Finite element analysis of the Dirichlet boundary control problem governed by linear parabolic equation

TL;DR

This paper presents a finite element method for solving a Dirichlet boundary control problem governed by a linear parabolic PDE, including analysis of well-posedness, regularity, optimality conditions, and convergence with numerical validation.

Contribution

It introduces a finite element framework for Dirichlet boundary control of parabolic equations, deriving optimality conditions and establishing convergence rates.

Findings

Proved well-posedness and regularity of the control problem.

Derived optimal order of convergence for control, state, and adjoint variables.
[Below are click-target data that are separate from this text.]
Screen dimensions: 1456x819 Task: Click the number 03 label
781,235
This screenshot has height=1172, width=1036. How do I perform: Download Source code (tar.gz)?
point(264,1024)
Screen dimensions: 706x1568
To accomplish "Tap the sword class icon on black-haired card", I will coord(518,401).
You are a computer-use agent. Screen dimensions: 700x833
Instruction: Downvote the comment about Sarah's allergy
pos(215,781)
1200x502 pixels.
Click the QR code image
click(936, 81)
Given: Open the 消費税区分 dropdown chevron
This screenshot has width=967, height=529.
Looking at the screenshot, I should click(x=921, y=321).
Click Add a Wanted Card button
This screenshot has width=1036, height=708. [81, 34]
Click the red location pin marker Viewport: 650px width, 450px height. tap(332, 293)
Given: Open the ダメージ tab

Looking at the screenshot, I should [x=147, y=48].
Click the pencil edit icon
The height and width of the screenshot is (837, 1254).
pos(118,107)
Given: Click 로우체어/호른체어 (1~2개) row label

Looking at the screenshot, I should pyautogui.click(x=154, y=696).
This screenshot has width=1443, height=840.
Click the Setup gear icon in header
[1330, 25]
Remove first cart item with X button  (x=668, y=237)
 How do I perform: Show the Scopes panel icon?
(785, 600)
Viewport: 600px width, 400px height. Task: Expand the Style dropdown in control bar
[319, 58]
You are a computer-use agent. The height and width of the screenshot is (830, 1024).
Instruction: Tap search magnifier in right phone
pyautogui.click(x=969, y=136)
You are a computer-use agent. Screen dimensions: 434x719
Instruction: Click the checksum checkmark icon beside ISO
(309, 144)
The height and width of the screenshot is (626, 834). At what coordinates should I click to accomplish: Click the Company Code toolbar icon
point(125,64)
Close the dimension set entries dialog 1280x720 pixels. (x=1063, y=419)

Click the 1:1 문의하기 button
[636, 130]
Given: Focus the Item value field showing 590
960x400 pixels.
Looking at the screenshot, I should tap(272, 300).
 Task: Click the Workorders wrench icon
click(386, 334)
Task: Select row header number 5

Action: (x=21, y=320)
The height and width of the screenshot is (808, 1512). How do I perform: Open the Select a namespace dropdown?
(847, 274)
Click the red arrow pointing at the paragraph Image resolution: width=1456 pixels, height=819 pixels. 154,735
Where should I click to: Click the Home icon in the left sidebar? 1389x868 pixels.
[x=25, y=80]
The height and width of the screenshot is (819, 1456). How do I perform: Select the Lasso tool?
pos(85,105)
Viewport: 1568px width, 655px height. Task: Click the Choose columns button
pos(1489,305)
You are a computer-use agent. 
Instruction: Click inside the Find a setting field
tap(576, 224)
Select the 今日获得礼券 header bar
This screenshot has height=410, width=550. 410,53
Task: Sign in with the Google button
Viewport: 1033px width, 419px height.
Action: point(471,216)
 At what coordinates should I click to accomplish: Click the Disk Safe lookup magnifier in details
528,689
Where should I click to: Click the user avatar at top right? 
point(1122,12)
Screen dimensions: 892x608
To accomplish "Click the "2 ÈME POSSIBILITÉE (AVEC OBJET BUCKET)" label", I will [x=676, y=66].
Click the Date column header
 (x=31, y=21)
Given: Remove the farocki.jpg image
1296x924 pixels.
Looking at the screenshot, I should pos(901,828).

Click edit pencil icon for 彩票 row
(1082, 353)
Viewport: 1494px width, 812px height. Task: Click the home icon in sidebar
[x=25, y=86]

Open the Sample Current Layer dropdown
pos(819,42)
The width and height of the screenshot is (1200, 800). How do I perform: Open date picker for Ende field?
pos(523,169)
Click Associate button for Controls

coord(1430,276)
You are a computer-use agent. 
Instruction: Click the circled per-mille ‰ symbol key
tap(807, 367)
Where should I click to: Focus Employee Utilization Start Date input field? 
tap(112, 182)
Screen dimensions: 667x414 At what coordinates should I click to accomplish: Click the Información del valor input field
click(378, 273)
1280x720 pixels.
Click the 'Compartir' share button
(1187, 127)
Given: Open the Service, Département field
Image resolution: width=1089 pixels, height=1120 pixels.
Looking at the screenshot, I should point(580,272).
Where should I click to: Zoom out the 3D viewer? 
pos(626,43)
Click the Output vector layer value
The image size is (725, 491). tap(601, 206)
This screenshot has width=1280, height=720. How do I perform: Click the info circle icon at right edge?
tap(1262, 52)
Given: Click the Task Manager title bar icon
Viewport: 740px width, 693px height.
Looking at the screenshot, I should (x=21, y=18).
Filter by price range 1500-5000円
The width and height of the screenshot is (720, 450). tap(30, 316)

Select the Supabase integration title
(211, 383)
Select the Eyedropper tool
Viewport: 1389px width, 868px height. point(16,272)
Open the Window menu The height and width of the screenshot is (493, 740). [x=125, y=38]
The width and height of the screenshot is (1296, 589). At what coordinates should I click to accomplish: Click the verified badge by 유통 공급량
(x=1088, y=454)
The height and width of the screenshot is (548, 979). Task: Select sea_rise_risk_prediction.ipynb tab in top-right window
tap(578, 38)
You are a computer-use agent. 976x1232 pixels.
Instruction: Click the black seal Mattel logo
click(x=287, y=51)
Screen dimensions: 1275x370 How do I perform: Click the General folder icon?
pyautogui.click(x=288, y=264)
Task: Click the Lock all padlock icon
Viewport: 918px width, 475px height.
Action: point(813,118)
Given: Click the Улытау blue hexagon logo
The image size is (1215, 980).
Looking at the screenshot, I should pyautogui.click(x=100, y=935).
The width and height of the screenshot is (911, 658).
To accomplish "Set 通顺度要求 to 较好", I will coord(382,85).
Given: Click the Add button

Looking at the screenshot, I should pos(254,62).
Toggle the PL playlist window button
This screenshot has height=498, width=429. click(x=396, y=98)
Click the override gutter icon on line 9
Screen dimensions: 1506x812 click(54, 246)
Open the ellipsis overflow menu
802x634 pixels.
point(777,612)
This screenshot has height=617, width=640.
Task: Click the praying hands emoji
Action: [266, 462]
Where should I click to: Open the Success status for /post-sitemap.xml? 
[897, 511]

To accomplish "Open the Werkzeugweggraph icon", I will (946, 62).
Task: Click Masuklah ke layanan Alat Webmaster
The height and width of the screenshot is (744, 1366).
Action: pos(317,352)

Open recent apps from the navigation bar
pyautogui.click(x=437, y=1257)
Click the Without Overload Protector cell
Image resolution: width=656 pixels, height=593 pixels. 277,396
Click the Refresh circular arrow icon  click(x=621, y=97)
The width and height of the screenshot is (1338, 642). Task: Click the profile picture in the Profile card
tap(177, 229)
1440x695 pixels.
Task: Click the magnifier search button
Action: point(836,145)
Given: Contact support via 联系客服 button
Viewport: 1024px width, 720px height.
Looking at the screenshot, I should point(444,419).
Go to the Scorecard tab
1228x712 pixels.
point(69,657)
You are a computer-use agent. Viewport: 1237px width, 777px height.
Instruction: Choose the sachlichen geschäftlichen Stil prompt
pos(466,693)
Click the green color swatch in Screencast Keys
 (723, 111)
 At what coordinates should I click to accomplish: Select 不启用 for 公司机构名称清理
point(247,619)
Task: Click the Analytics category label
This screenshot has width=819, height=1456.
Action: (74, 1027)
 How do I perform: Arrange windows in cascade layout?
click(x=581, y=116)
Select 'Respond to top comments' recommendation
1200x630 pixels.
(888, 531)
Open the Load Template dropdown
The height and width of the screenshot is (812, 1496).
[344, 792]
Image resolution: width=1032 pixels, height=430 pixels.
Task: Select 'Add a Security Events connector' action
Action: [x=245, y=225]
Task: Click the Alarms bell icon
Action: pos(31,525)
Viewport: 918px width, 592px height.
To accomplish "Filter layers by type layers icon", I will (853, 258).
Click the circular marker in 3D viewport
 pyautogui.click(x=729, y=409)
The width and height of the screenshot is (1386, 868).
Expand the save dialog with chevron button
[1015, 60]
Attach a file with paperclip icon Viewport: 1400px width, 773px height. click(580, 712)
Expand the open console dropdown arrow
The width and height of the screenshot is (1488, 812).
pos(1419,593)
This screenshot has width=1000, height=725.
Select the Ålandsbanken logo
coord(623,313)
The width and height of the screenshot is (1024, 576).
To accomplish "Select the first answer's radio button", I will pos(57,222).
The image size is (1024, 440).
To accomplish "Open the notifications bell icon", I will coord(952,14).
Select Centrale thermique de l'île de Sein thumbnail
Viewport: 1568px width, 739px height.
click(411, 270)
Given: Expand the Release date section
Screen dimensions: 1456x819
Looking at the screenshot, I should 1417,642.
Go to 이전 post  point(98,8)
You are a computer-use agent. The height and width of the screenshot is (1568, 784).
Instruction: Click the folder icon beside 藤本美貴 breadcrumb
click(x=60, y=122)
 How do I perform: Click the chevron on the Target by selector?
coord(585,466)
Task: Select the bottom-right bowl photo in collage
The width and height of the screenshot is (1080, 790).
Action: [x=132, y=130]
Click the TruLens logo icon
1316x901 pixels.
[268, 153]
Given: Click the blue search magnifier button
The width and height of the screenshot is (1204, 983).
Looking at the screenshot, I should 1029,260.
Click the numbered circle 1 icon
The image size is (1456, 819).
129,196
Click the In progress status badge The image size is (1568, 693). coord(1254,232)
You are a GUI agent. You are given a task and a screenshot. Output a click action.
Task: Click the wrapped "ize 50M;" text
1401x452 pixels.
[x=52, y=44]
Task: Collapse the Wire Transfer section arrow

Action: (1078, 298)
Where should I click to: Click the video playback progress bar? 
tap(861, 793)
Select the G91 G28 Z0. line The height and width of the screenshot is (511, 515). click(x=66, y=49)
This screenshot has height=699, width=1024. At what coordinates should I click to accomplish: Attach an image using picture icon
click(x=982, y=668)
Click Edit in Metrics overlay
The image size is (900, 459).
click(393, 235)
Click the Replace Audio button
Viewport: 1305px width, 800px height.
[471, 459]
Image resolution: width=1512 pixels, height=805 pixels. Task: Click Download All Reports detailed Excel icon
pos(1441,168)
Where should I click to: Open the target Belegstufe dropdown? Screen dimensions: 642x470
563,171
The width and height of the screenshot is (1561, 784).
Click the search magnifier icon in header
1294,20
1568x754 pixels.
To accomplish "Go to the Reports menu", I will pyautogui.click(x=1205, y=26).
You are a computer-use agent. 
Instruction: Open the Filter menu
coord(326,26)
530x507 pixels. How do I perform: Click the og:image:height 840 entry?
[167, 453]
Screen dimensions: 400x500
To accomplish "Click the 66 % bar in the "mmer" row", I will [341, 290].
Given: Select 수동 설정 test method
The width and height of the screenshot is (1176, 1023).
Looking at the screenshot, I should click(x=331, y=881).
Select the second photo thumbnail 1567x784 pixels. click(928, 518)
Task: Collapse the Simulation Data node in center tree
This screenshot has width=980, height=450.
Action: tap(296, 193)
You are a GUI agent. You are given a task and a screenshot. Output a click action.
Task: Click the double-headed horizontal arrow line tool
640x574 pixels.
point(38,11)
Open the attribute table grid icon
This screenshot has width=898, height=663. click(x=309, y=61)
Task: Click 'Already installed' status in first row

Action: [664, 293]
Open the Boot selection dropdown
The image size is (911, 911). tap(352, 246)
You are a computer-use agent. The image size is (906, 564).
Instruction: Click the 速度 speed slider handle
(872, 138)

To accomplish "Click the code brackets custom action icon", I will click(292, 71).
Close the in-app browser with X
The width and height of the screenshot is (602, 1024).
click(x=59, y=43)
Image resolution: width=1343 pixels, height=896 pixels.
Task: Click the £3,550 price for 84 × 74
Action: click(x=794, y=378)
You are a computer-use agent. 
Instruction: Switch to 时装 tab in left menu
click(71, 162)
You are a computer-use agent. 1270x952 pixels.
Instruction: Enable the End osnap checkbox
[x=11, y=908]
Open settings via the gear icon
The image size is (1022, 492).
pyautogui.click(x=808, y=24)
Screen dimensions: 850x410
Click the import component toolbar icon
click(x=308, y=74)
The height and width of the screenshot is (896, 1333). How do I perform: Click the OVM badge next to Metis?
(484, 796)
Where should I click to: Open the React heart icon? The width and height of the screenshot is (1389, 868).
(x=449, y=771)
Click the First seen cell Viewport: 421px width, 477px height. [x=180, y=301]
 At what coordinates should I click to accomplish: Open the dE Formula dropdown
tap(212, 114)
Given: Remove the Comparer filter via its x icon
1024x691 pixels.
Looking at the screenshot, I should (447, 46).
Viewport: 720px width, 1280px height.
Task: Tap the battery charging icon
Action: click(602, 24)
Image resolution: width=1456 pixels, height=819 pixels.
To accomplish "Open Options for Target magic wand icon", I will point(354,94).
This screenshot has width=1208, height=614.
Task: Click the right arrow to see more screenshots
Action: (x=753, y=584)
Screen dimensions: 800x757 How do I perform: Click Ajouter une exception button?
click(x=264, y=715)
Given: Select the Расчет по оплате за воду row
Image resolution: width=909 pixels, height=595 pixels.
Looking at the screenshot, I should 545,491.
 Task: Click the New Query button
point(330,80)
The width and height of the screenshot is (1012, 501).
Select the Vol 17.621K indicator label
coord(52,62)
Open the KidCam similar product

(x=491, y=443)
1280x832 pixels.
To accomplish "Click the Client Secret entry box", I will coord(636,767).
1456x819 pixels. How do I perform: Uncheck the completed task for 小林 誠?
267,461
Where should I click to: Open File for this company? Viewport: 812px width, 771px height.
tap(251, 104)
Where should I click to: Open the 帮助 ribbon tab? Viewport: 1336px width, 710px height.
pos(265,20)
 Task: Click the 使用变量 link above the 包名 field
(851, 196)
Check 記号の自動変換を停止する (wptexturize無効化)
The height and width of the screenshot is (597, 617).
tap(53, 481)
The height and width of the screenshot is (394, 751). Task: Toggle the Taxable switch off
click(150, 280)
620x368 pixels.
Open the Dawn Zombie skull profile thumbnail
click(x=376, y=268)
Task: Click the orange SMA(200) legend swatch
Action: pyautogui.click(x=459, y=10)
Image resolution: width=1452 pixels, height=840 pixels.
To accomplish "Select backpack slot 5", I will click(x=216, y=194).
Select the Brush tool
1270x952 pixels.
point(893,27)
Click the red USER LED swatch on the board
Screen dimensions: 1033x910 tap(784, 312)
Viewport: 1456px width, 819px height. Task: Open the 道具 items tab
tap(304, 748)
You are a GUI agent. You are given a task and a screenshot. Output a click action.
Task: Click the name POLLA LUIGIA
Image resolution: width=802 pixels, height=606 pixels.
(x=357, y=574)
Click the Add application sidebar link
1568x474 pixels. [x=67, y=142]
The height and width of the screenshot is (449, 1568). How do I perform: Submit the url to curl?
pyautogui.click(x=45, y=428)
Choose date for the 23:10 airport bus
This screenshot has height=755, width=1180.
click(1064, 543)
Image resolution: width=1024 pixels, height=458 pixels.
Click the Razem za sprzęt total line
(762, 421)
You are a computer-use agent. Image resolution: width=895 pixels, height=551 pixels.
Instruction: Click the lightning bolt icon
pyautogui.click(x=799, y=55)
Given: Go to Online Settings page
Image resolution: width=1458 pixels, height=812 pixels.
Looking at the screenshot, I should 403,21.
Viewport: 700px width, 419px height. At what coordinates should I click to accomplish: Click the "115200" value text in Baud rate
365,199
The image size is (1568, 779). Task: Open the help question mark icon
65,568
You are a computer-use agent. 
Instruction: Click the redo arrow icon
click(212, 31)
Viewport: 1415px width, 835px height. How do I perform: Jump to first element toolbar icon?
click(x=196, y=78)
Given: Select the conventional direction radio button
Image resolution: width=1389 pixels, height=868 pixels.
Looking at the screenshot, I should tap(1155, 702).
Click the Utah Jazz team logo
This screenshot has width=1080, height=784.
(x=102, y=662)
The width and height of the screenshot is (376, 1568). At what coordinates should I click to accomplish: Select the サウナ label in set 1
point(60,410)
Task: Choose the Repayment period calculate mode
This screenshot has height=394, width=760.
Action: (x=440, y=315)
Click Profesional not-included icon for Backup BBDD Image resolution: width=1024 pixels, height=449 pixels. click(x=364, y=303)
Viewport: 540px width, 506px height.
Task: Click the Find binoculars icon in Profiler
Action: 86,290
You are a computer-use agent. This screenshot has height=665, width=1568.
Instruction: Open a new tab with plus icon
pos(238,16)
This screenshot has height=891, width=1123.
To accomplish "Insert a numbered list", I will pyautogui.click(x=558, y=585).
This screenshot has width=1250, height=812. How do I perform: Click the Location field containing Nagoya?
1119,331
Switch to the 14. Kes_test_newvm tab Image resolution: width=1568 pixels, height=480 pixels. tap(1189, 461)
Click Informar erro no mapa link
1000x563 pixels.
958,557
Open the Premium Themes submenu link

Validated theoretical results with numerical experiments.

Abstract

A finite element analysis of a Dirichlet boundary control problem governed by the linear parabolic equation is presented in this article. The Dirichlet control is considered in a closed and convex subset of the energy space $H^1(\Omega \times(0,T)).$ We prove well-posedness and discuss some regularity results for the control problem. We derive the optimality system for the optimal control problem. The first order necessary optimality condition results in a simplified Signorini type problem for control variable. The space discretization of the state variable is done using conforming finite elements, whereas the time discretization is based on discontinuous Galerkin methods. To discretize the control we use the conforming prismatic Lagrange finite elements. We derive an optimal order of convergence of error in control, state, and adjoint state. The theoretical results are corroborated by some numerical tests.